In 2000, the couple funded the creation of the Edsel T. & Lois “Sue” Godbey Appalachian Center for Fine Arts and Cultural Preservation, gifting their alma mater a multidisciplinary hub dedicated to preserving, studying, and celebrating Appalachian culture. The complex folded an existing theater, archival stacks, and classroom wing into a single identity that honors the region’s heritage while nurturing new voices.
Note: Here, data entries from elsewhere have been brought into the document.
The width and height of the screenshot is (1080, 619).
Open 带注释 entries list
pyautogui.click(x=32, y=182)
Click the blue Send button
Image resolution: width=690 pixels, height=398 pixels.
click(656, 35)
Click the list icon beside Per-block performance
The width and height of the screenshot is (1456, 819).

Today their names crown the marquee above the Godbey Appalachian Center Theatre, and their endowments continue to underwrite scholarships for students who feel called to teach in mountain schools.
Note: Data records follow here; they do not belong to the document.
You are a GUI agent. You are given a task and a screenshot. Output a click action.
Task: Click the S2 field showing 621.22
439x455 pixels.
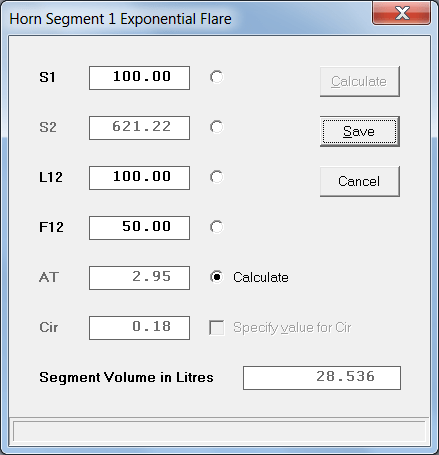point(139,128)
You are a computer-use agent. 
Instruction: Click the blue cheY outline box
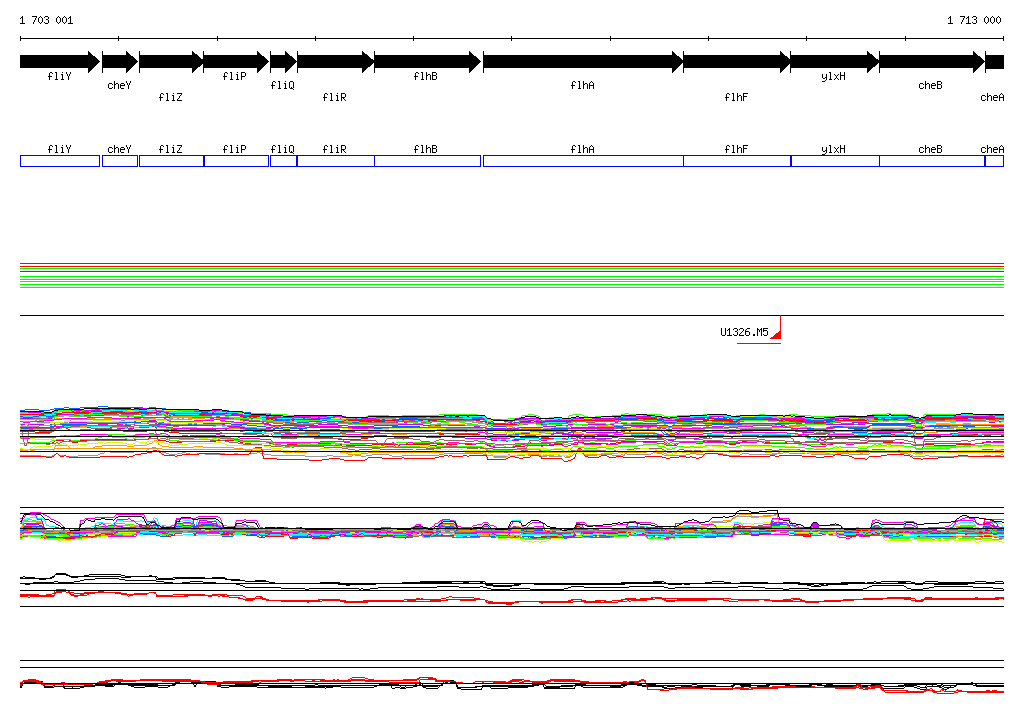click(x=119, y=161)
From Archives to Art: What’s Inside

The Appalachian Archives

A climate‑controlled vault now safeguards more than 70,000 catalogued items—photographs, oral histories, rare documents, and ephemera—everything from coal‑company camp newsletters to hand‑typed union flyers. Researchers can book appointments, but curated mini‑exhibits spill into public corridors year‑round.

The Godbey Gallery

Rotating shows highlight regional talent such as Letcher County realist Jeff Chapman‑Crane, whose haunting portraits of miners and matriarchs regularly draw standing‑room‑only crowds. The gallery doubles as a classroom where visiting artists coach SKCTC students in plein‑air technique, pottery glazing, and digital imaging.

Theatre & Black‑Box Studio

The 250‑seat main stage hosts everything from Shakespeare on School Night to SKCTC’s annual International Arts & Entertainment Variety Show, renowned for pairing zydeco accordion with mountain dulcimer. A flexible black‑box annex gives student playwrights and choreographers a low‑stakes venue to test new work.

Higher Ground: Community Storytelling on Stage

If the archives curate memory on shelves, Higher Ground amplifies it under stage lights. Launched in 2005, the ongoing community‑performance project gathers oral histories, folk music, and contemporary testimony, fusing them into original musicals performed by locals of every age. Ten original productions—Higher Ground (2005), Playing with Fire (2009), Talking Dirt (2011), Solving for X (2013), Foglights (2013), Find A Way (2015), It’s Good 2 Be Young in the Mountains (2017), Shift Change (2021), IG2BYITM? (2022) and Angels Unaware (2024) have tackled addiction, strip‑mining, out‑migration, and hope.

Festivals, Exhibits, and Digital Futures

Every October, the surrounding quad erupts in the Kingdom Come Swappin’ Meetin’, one of Kentucky’s longest‑running craft and music fairs, founded in 1965. Inside, the gallery hosts quilt retrospectives, coal‑camp photography, and workshops on everything from seed‑saving to Afro‑Appalachian percussion. In 2024, an Appalachian Regional Commission POWER grant of $1.63 million transformed the center’s lower level into the Southeast HUB—a digital‑literacy and coworking facility wired for livestream classes, podcast production, and Zoom‑era entrepreneurship.

Why It Matters

The Godbey Appalachian Center isn’t just a building; it’s a pulse. At a time when mine closures and population loss threaten to flatten local identity, the center insists that Harlan County remains a wellspring of creativity, debate, and pride. Its archives remind us where we’ve been; its stages and studios suggest where we might go next. As Dr. Godbey liked to say, “A region that tells its own story writes its own future.”

Sources & Further Reading

“Obituary: Edsel Taylor Godbey,” Edo Miller & Sons Funeral Home.

“Obituary: Lois ‘Sue’ Godbey,” Edo Miller & Sons Funeral Home.

SKCTC Cumberland Campus Overview – Southeast Kentucky Community & Technical College

“Grand Reopening of the Southeast HUB,” SKCTC Newsroom.

“Chapman‑Crane Paintings at Godbey Gallery,” SKCTC News Archive.

“Higher Ground Announces Ninth Play Shift Change,” SKCTC News.

“Higher Ground Series Overview,” SKCTC News Archive

“Godbey Appalachian Cultural & Fine Arts Center,” Explore KY Wildlands tourism listing

LaFollette, Larry. “Federal Grant for Southeast Will Improve Access to Thousands of Historical Items.” SKCTC Newsroom.

“SKCTC Receives $1.63 Million from Appalachian Regional Commission POWER Initiative.” SKCTC Newsroom.

“Kingdom Come Swappin’ Meetin’ (60th Annual).” Harlan County Tourism Events Calendar.

Higher Ground in Harlan County home page.